XIV trader: ‘I’ve lost $4 million, 3 years of work and other people’s money’

Discussion in 'Wall St. News' started by cole_, Feb 6, 2018.

  1. He made a shit load of money probably shorting leveraged vol in a bull market and ketp leveraigng up each step along the way. Basically a martingale on profits until the losing trade comes in and wipes you out. Hard to feel so sorry for people who gain and lose money this way.
     
    #31     Feb 11, 2018
  2. I think the more important number for me to see is how much money he injected into the stock market, ever. Not how much he lost from the peak or from the day prior. That means nothing. Everybody knows gains aren't real until you close a position. In fact, the earnings arn't yours till you're retired and no longer in the game risking anything mark-to-market. Just ask Jesse Livermore - made, loss, made, loss. Earnings arn't yours until you're out.

    In the case of this trader, if his story is true, then his total injected according to him is $1.5M from investors + an insignificant portion from himself. So his real loss is $1.5M and change, minus what he still has left. Ignoring real inflation, risk free rate, etc.

    So yeah, if someone injected say $500K total over his lifetime into the stock market, and through those astronomical gains of a stock in years prior turned that into $2M portfolio before dropping to zero, that's more like a $500K loss to the market than $2M loss.
     
    Last edited: Feb 11, 2018
    #32     Feb 11, 2018
  3. #33     Feb 11, 2018

  4. I understand that point that he did not lose $ 4 million if most of that was accumulated profits from a stupid martingale like trade but he lost all HIS money and the money of others, whatever amount that was, when he had enough money to take most out and simply go in small again to build it up. For him and those that trusted him like he was a genius after a few lucky leveraged trades it is pretty serious but I still cannot feel sorry (except that he should not do anything drastic) for t his kind of lack of respect for the market or money. He is still wiped out and I am sure he is not looking for semantics to feel better in my humble opinion.

    I bet he would give anything to go back and get out with only a $1 million profit. People never learn...

    Plenty of ways this could have been played intelligently even with the drawdown.
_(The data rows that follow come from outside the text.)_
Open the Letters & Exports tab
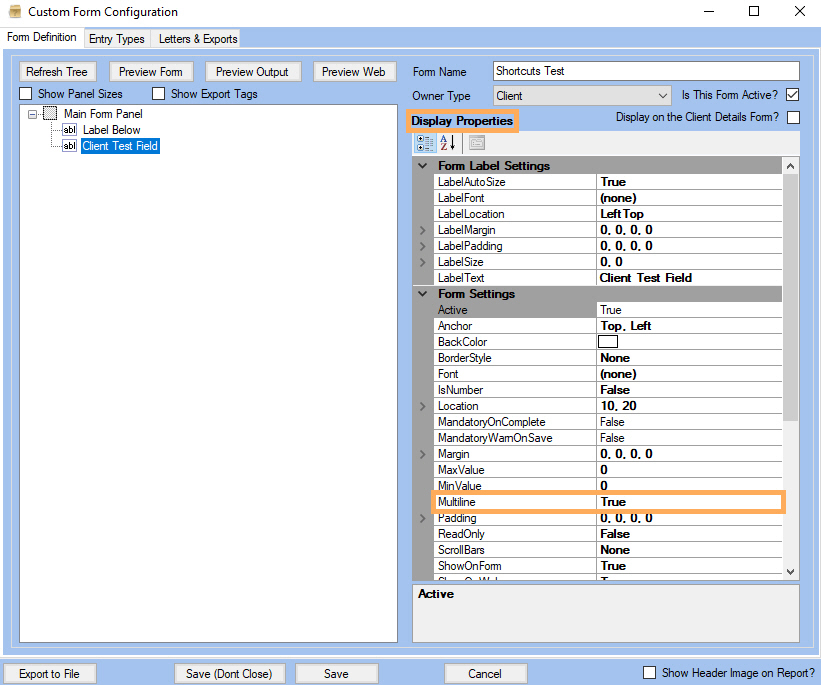 pos(196,38)
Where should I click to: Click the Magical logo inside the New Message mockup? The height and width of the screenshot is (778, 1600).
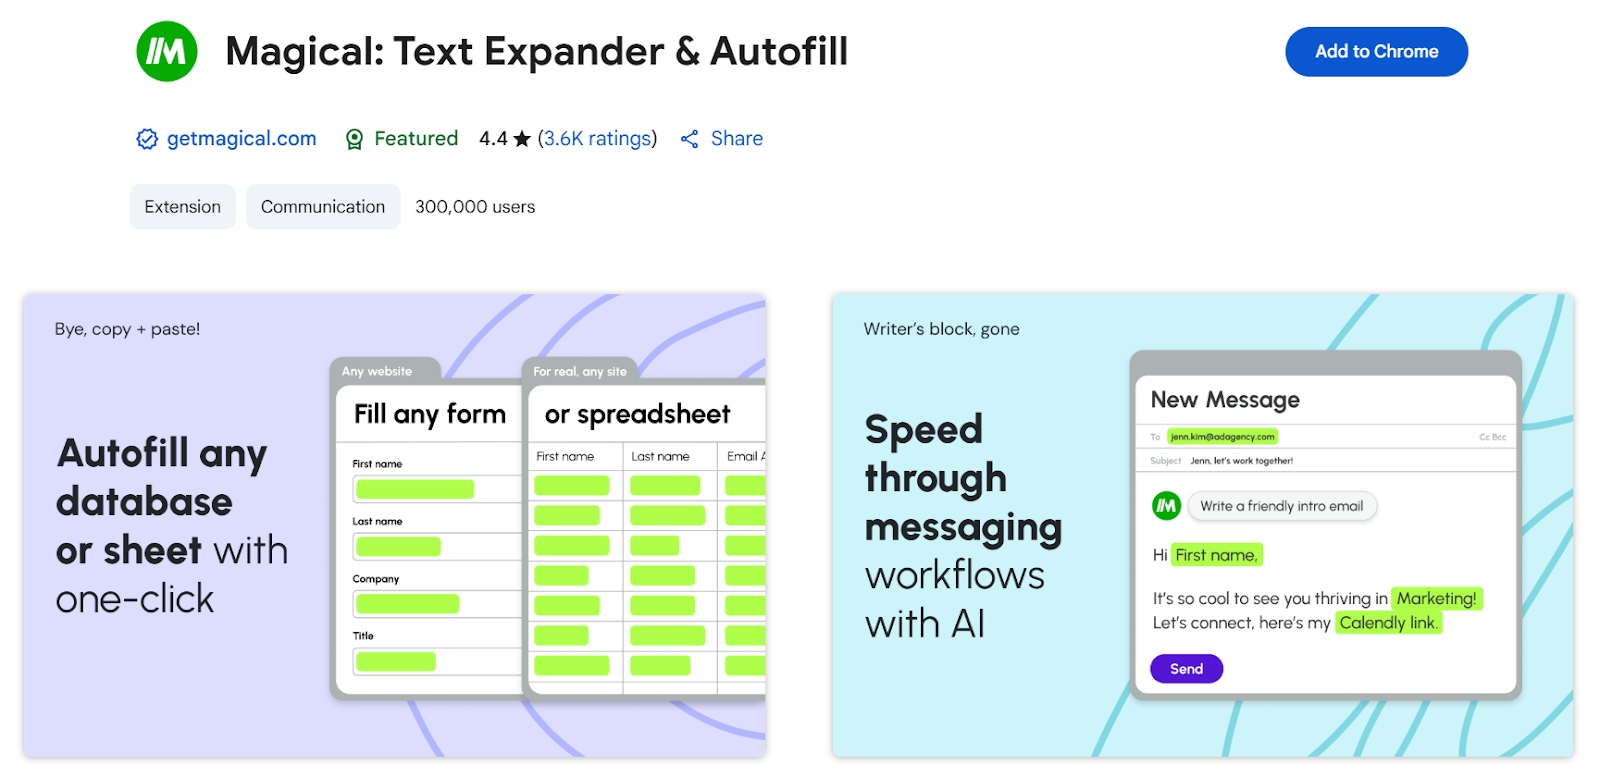click(1166, 506)
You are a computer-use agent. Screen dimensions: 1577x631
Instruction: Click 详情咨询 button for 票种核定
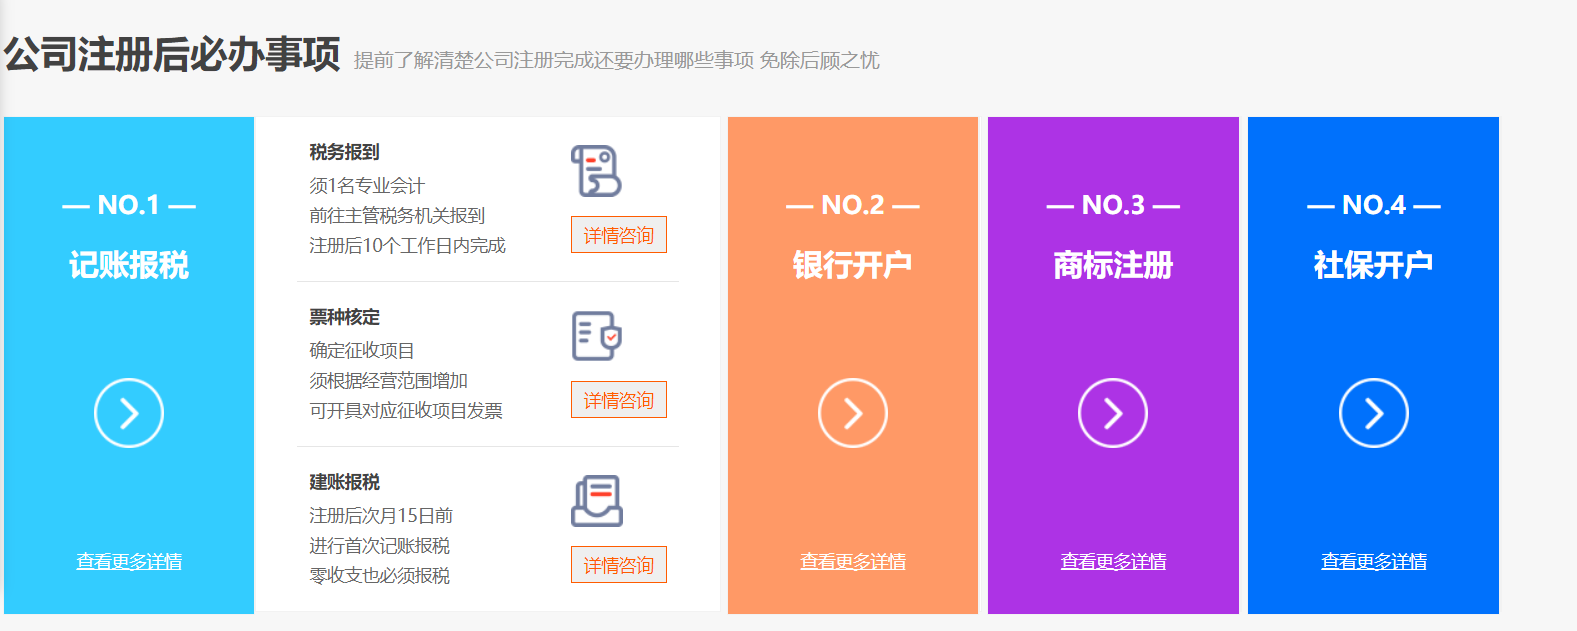point(618,400)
    P.S. Look closely at this P/L snapshot from ToS. His loss on the products was not the full $4 million. He was already $1.6 million in the hole before the XIV losses are counted. So he was already taking serious heat and decided to ride it out and pray (that always works right?)
     
    #34     Feb 12, 2018
  5. Agreed. My point is that paper gains are not real until they turn to realized gain by closing a position. And in fact, a trader doesn't really own their gains accumulated from the market until they are out of the game. If you continue to risk money, you continue to have potential to lose it.

    Agreed. People confuse luck with skill. And when you're making money you look like a genius. The thing is, people will have no issue about making all that money in the days prior. Probably felt like a hot shot and that they were really smart. So, when they later lose it all, do you need to feel sorry for them? Well, yes and no to a degree. But I bet many of them felt like real hot shots the day prior to the plunge, and felt like a fool after. It's natural selection.

    He should have traded these products like he had a smaller account, by the time he essentially more than doubled his money. From 1.5M -> 4M, he should have taken profits and started over and traded as if he still had only 1.5M to play, trying to get to 4M again. But he got greedy utilizing maximum buying power/leverage hoping for compounding those gains. Then he got bit.